TASK TO CARRY OUT:
Instruction for the data below: set down exactly the lines from the line with "Viewport: 900px width, 592px height." to the line with "Task: Click the yellow", inclusive, and no others.

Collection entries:
================================

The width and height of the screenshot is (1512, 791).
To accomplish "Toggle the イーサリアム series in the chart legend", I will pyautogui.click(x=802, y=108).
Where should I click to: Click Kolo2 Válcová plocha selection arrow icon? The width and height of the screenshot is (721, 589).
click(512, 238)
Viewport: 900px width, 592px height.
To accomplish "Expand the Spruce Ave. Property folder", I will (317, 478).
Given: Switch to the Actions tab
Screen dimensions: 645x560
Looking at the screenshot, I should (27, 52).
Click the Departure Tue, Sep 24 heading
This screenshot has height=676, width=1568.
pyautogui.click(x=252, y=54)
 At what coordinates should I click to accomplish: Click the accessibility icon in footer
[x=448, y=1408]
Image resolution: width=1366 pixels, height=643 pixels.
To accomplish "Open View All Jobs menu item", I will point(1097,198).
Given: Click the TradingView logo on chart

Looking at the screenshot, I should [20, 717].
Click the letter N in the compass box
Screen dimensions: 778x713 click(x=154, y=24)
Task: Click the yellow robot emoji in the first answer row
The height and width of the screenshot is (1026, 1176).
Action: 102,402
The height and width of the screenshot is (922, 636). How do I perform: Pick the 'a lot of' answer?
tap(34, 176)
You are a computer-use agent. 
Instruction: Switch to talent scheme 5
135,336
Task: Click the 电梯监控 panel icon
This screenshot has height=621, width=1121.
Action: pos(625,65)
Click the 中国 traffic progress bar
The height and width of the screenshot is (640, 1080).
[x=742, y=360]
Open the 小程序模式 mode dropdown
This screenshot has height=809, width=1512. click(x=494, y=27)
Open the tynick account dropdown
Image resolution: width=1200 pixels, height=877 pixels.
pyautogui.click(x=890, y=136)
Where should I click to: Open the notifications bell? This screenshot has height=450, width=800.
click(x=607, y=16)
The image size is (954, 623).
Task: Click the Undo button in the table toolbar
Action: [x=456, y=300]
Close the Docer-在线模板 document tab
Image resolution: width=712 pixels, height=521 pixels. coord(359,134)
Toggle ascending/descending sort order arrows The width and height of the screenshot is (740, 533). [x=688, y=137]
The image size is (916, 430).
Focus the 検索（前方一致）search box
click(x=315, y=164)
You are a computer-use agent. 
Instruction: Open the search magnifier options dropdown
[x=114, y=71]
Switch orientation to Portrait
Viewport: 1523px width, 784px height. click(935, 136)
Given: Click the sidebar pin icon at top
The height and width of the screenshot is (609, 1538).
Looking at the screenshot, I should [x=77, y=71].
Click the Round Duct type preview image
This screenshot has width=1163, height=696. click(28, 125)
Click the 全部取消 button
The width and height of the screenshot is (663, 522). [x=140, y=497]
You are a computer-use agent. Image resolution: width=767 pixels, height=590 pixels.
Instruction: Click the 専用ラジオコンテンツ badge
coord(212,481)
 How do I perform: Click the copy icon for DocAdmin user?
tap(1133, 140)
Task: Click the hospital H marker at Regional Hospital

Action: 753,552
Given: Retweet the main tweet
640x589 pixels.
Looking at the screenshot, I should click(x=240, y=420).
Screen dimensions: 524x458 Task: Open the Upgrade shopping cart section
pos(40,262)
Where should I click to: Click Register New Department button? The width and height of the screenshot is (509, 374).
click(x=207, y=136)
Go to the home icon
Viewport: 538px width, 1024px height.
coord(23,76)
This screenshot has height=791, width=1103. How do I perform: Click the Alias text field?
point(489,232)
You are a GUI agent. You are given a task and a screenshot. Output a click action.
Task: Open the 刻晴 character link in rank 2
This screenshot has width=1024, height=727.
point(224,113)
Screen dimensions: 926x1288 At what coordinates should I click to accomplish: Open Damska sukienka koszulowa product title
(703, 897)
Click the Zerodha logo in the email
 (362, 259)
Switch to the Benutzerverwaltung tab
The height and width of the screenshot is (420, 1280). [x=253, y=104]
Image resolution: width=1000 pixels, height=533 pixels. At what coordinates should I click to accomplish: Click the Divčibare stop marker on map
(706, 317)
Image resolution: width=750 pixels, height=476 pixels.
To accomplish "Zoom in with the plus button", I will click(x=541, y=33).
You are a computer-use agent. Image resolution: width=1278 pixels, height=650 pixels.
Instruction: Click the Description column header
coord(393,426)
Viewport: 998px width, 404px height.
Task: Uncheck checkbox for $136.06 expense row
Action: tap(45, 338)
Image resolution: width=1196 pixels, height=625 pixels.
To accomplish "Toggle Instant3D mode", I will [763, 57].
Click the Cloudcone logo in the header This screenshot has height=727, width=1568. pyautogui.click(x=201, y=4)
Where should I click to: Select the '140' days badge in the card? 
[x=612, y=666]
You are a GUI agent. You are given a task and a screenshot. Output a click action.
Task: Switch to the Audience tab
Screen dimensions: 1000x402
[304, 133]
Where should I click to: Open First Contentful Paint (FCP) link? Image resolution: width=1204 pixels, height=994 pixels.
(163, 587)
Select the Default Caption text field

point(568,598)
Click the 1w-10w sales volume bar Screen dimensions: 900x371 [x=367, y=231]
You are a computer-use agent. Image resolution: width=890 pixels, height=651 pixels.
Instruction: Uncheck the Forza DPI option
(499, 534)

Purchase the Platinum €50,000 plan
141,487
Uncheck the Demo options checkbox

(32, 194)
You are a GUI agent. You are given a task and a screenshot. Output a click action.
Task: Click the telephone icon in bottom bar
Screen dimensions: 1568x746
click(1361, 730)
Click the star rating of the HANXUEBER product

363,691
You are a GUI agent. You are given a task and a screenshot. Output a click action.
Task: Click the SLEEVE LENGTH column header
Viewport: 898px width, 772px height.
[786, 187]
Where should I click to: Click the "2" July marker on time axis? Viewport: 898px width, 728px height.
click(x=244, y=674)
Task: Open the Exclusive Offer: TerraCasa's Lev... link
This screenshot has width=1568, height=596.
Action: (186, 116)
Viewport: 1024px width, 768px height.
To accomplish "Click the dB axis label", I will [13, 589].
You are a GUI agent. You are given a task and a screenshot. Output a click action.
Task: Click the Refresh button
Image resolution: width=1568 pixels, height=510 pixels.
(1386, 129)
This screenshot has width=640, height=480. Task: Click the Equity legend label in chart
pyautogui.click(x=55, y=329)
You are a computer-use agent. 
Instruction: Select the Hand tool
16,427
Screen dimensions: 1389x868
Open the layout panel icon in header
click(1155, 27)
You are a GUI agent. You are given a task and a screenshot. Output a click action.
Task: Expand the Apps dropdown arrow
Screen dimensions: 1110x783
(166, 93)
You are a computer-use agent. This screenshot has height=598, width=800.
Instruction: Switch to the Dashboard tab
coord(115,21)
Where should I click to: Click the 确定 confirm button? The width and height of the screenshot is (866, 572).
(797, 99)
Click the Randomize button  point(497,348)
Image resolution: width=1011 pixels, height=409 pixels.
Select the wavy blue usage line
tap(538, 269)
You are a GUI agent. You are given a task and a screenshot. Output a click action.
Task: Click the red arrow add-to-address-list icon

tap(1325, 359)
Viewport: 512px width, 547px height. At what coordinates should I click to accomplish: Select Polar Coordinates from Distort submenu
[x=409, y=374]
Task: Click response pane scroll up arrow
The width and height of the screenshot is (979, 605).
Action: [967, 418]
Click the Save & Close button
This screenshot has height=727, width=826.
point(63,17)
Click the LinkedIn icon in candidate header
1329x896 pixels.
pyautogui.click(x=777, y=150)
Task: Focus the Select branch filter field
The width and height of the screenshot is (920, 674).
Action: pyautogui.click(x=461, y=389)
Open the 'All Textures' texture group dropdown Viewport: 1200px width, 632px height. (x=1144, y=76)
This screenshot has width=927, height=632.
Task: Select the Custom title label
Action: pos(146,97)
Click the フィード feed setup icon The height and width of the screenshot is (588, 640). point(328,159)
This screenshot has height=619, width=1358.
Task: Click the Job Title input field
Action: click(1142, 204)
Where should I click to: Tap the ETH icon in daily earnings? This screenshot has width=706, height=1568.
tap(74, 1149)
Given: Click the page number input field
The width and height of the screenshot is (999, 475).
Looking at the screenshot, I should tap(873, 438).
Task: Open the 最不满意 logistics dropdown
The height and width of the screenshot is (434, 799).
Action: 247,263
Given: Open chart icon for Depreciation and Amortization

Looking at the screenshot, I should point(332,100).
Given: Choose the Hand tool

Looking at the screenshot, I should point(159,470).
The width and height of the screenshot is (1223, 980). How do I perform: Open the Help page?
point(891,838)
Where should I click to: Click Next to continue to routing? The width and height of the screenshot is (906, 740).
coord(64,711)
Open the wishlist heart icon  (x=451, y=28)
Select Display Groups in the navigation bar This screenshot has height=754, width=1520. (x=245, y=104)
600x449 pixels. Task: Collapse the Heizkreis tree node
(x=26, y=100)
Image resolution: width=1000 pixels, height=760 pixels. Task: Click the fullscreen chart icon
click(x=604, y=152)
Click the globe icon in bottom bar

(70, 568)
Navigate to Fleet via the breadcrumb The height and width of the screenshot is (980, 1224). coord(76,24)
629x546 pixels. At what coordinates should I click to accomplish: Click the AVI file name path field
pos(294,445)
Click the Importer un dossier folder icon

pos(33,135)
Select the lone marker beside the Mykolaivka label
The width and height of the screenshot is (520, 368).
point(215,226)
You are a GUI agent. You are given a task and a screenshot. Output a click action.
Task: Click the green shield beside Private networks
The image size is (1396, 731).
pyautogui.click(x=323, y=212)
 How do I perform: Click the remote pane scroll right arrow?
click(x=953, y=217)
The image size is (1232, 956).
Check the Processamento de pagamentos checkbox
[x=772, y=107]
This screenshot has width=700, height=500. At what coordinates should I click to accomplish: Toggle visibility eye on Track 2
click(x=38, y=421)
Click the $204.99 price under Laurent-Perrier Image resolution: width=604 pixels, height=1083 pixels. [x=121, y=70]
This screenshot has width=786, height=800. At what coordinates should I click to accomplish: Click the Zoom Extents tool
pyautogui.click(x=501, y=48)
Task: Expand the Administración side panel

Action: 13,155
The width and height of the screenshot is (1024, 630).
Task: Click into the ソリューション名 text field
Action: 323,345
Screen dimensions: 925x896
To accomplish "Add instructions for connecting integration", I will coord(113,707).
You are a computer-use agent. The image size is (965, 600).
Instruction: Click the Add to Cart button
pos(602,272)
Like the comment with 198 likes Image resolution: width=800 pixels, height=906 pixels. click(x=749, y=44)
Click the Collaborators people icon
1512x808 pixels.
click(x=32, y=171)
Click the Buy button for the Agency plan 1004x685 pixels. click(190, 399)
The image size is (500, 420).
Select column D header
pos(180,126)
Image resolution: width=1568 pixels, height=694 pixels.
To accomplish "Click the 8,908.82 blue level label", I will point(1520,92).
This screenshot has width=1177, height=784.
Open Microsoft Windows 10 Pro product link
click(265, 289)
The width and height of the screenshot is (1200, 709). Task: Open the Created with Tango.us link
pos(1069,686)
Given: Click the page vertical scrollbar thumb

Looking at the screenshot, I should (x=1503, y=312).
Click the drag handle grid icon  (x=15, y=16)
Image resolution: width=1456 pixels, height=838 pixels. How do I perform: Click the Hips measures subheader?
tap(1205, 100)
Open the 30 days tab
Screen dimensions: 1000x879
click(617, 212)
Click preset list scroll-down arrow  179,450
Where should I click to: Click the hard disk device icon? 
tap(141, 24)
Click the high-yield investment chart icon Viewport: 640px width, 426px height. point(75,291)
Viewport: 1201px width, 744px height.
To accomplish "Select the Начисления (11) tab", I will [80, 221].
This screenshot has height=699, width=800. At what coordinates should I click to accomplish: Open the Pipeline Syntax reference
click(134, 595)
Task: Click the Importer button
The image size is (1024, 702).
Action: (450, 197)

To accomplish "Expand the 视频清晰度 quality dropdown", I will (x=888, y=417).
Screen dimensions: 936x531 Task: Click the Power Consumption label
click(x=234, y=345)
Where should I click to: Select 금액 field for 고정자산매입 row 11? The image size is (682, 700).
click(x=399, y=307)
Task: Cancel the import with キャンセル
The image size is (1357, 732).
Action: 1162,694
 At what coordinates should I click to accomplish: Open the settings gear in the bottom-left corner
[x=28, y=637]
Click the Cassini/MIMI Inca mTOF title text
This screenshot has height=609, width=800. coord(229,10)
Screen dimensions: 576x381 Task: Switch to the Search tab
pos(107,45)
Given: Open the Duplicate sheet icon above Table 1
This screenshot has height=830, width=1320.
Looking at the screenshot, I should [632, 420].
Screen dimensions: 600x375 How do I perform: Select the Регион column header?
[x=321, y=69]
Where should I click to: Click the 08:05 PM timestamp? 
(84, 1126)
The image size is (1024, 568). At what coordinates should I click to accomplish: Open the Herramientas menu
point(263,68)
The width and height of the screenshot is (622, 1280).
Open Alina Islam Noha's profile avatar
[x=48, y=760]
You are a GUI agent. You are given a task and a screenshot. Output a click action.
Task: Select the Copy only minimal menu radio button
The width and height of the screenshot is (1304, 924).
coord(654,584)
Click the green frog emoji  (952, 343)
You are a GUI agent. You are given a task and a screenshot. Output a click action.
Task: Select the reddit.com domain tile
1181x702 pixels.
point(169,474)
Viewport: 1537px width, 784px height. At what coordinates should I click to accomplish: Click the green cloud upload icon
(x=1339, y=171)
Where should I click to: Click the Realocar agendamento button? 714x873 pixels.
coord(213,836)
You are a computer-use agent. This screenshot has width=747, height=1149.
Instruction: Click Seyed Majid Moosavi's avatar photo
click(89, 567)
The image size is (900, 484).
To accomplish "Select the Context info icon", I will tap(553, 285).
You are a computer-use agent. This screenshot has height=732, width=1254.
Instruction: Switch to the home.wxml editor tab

================================

ANSWER FOR THE TASK:
Viewport: 900px width, 592px height.
To accomplish "Expand the Spruce Ave. Property folder", I will (317, 478).
Given: Switch to the Actions tab
Screen dimensions: 645x560
Looking at the screenshot, I should (27, 52).
Click the Departure Tue, Sep 24 heading
This screenshot has height=676, width=1568.
pyautogui.click(x=252, y=54)
 At what coordinates should I click to accomplish: Click the accessibility icon in footer
[x=448, y=1408]
Image resolution: width=1366 pixels, height=643 pixels.
To accomplish "Open View All Jobs menu item", I will point(1097,198).
Given: Click the TradingView logo on chart

Looking at the screenshot, I should [20, 717].
Click the letter N in the compass box
Screen dimensions: 778x713 click(x=154, y=24)
Task: Click the yellow robot emoji in the first answer row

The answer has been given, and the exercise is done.